Unfortunately, as I am supervising student teachers, I seem to see more of the traditional, “collection type” of curriculum being fostered, especially in schools where the majority of students are of low socioeconomic status. Bernstein (1975) states that the task of the school is to get students to a position where the family accepts and supports the means and ends of the school and the student becomes fully involved in the school. I would guess that many of the parents were either detached or estranged during their schooling, which would promote the same, or alienation in their own children. I've heard several responses to this, such as the one cited by teachers interviewed by Kylene Beers:

Those kids, well, they live in such turmoil at home that we provide structure, quiet, orderliness, here at school . . . . Students here need to get the basics; we don’t have much time with them when you look at all they need to learn, so we must drill the basics into them.
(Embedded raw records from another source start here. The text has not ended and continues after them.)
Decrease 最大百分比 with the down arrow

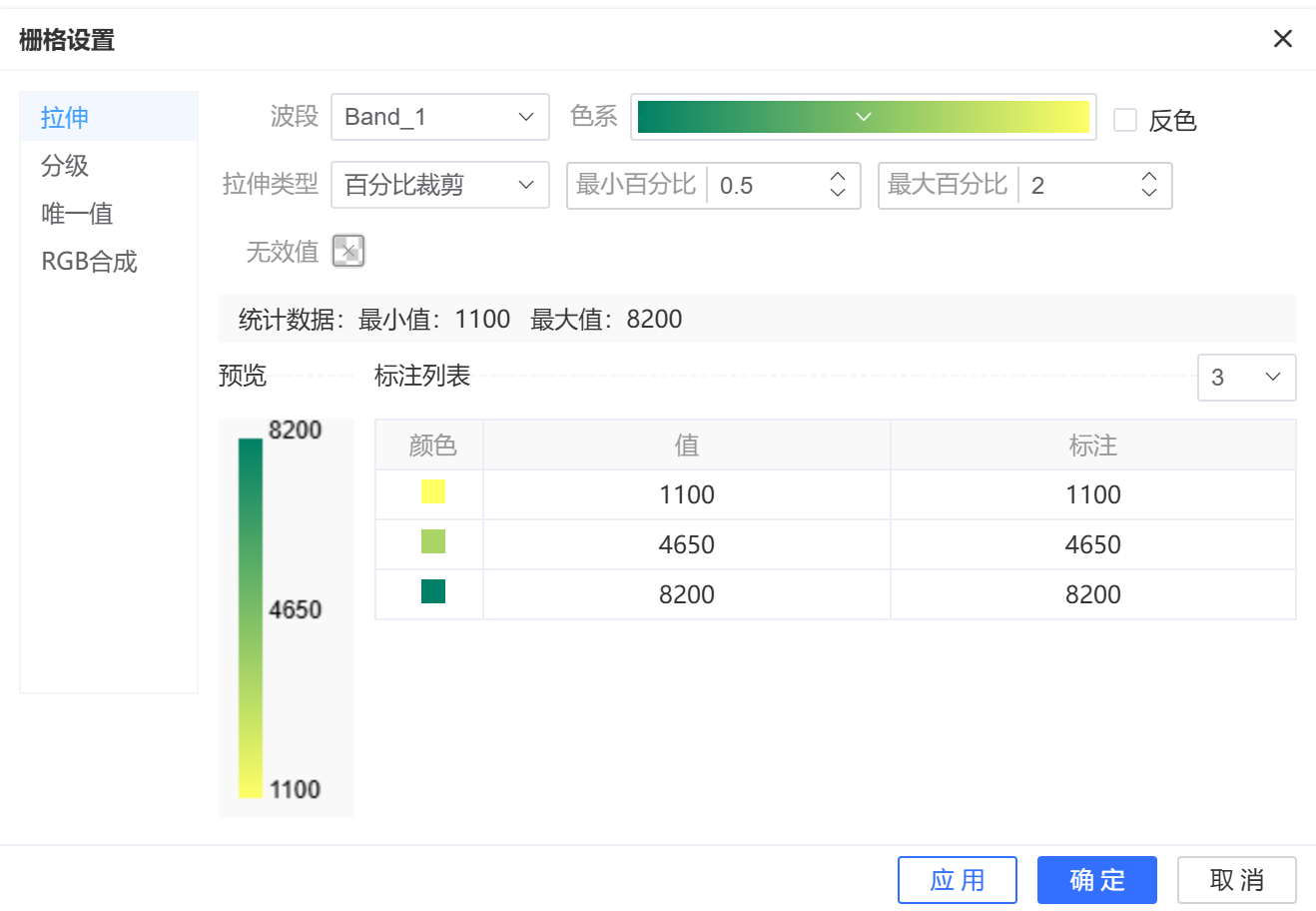(x=1149, y=193)
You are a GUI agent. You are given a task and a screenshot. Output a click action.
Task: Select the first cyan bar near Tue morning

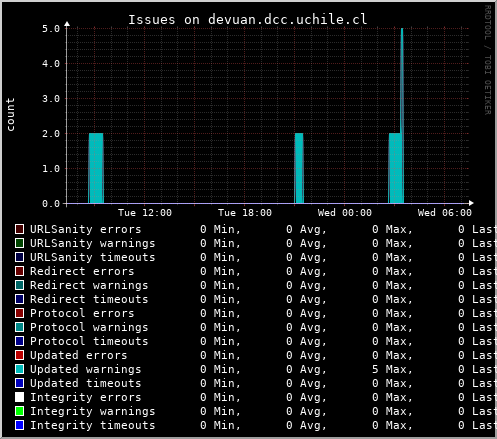(x=96, y=168)

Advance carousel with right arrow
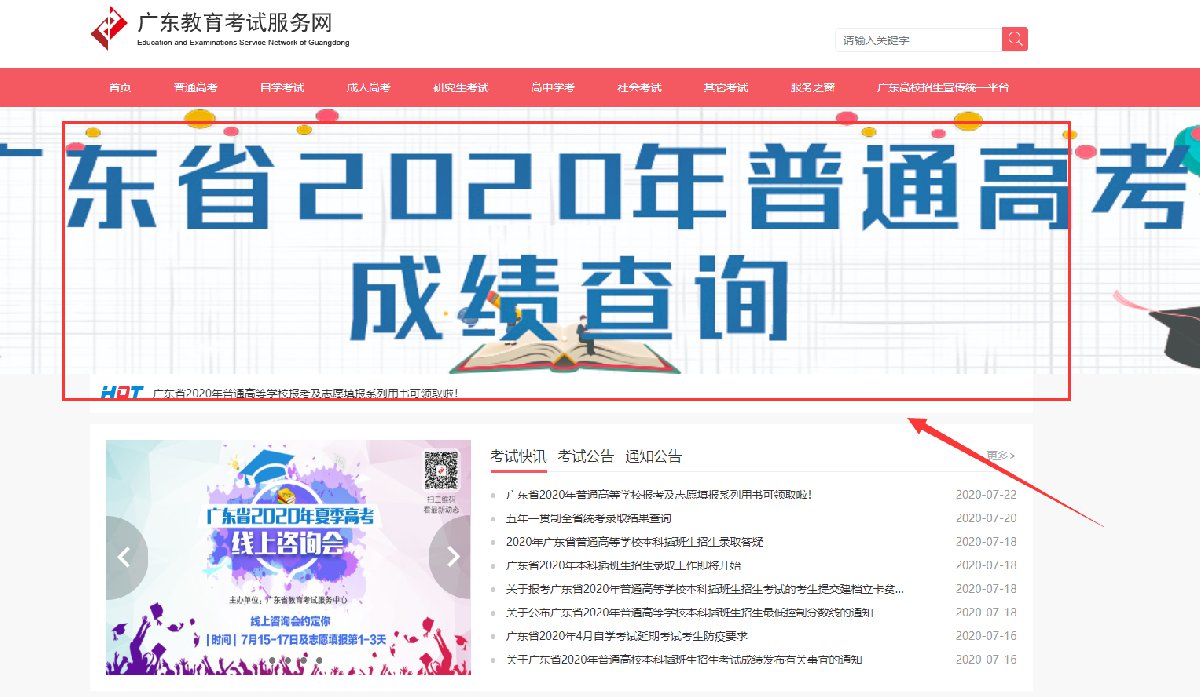point(450,557)
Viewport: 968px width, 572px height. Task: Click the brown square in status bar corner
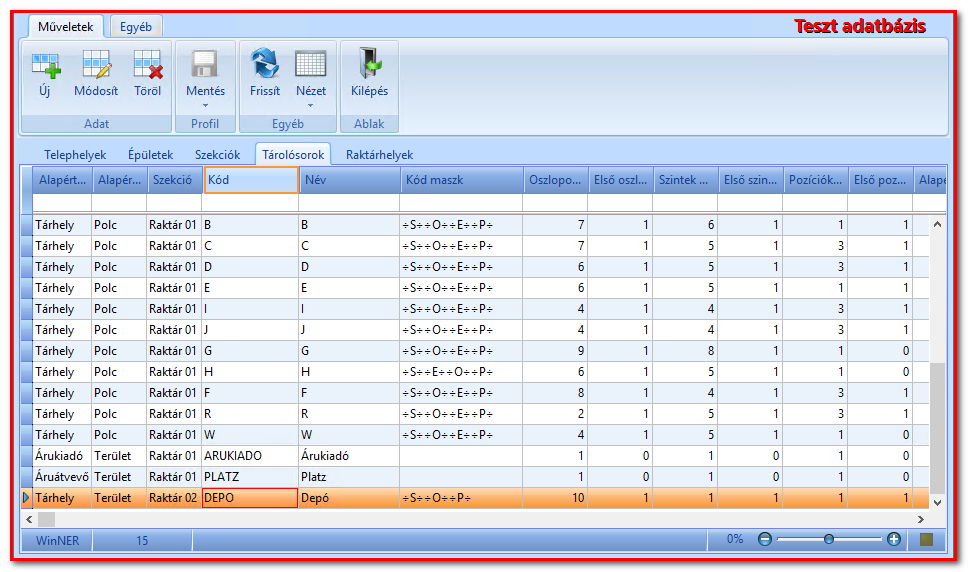click(926, 539)
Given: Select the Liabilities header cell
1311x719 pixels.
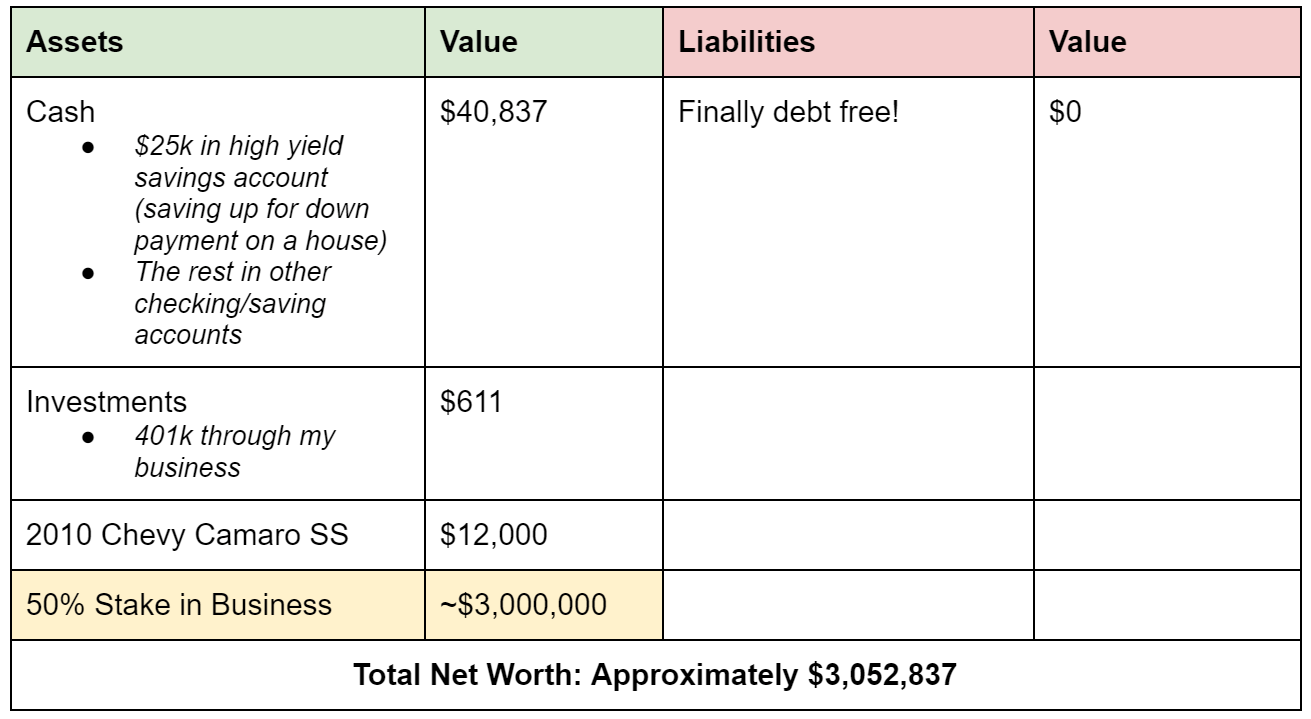Looking at the screenshot, I should pos(848,41).
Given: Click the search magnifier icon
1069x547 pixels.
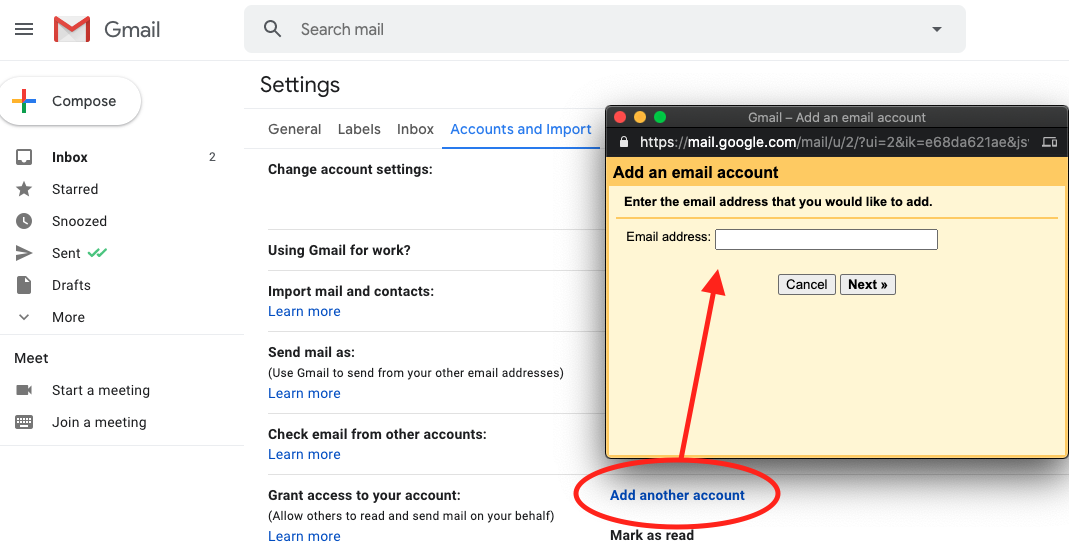Looking at the screenshot, I should (273, 29).
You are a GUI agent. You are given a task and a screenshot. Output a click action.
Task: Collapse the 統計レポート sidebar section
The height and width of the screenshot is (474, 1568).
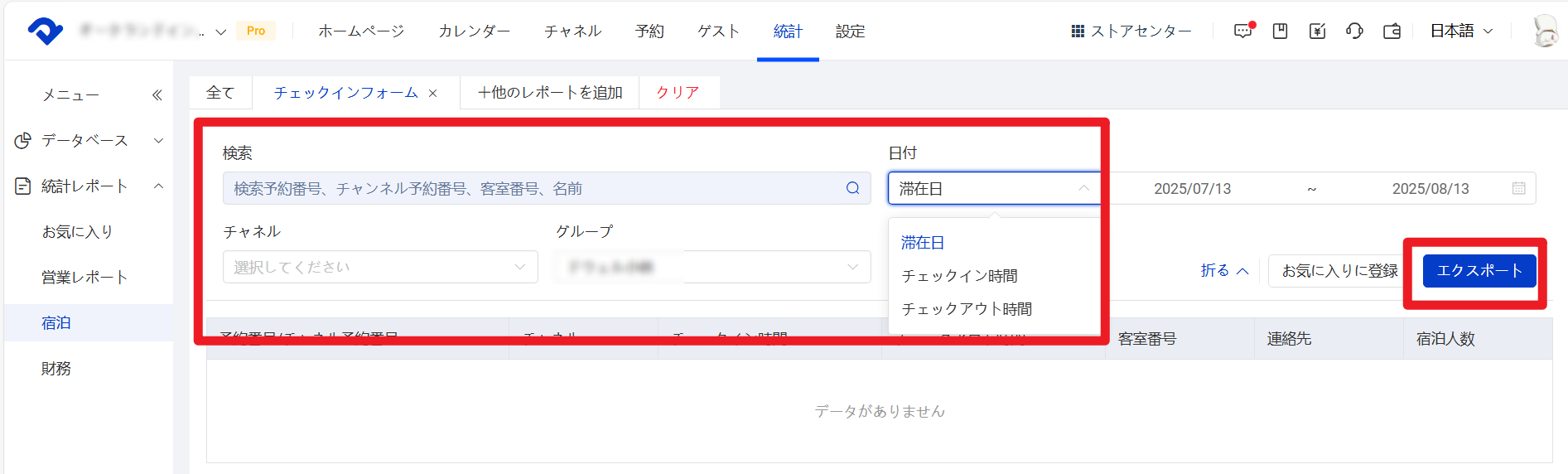(158, 186)
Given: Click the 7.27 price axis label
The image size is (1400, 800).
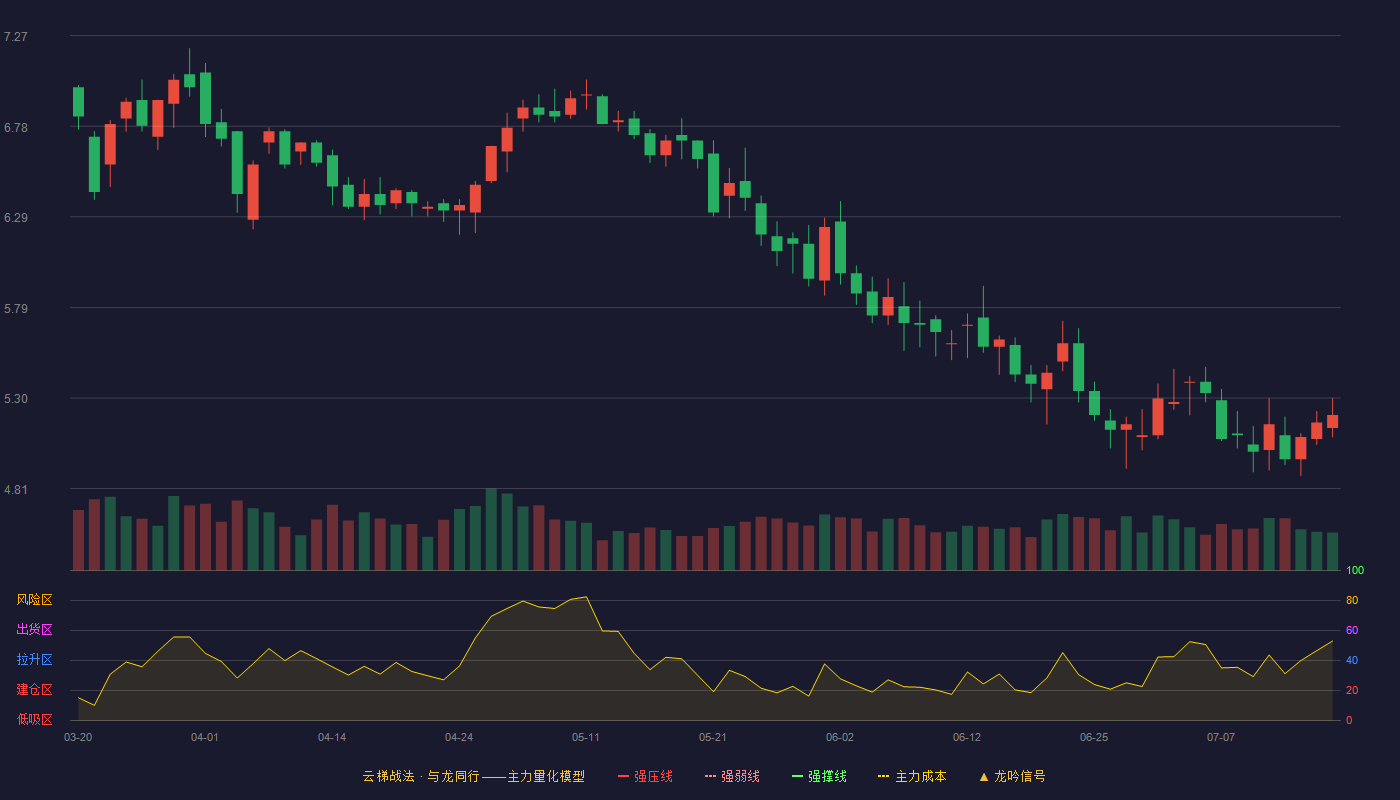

They do better with strong discipline . . . . Some kids can handle the higher-level thinking discussions you might see in other schools, but not the kids here; the kids here haven’t had anyone show them how to act and so we do. We demand they sit still and answer questions and they learn how to do that. (Foster & Nosol, 2008, p. x)

I've actually had teachers say to me, “Well, if the kid doesn't want to do his work, what can I do about it? I have 20 other students who want to learn, so if he want to put his head down on the desk, I'll let him, at least he isn't disruptive.” Or, “None of these kids complete their homework. I can't lower my standards, so they get zeros. If they were motivated, they'd get the work in, I give them more than enough time to do it in class.” From my experience, too many teachers were the fully committed students when they went to school, and can't wrap their minds around the idea that a student might be detached, estranged or alienated by the school. And, there isn't enough pre-service attention to how to work with kids that don't fit into the current system of education. In fact, some teachers express relief at having a “problem child” truant, as it is easier to conduct the rest of the class. (Which, although it seems I am pointing fingers – as the old adage says, “When you point your finger at someone, three fingers are pointing back at you.” I'm as guilty as any other teacher.)

However, Berstein (1975) does give some hope:

In pluralistic societies like ours, where there are many and conflicting images of conduct, character and manner, and where technological change is rapid the school system is subject to many pressures. These pressures are translated to the pupil in terms of the character of his role involvement. The external pressures of the society as a whole are crystallized out and felt and experienced by the child in terms of each of these five roles he moves towards. The school system need not necessarily be a passive mediator or, at worst, an amplifier for these general social pressures. (p. 49)

If the school does not need to be a mediator, nor an amplifier of societal pressures, what then can it be and should it be? Returning to Counts, what is the new social order in which the teachers should be uniting to form? Is it possible to have a truly classless society in the modern era? And should schools be the catalyst?
References
Bernstein, B.(1975). Class, codes and control, vol 3. London: Routledge & Kegan Paul.
Counts, GS (1932). Dare the school build a new social order. New York: John Day.
Foster, H. & Nosol, M. (2008). America’s unseen kids: Teaching English/Language Arts in today’s forgotten high schools. Portsmouth, NH: Heinemann.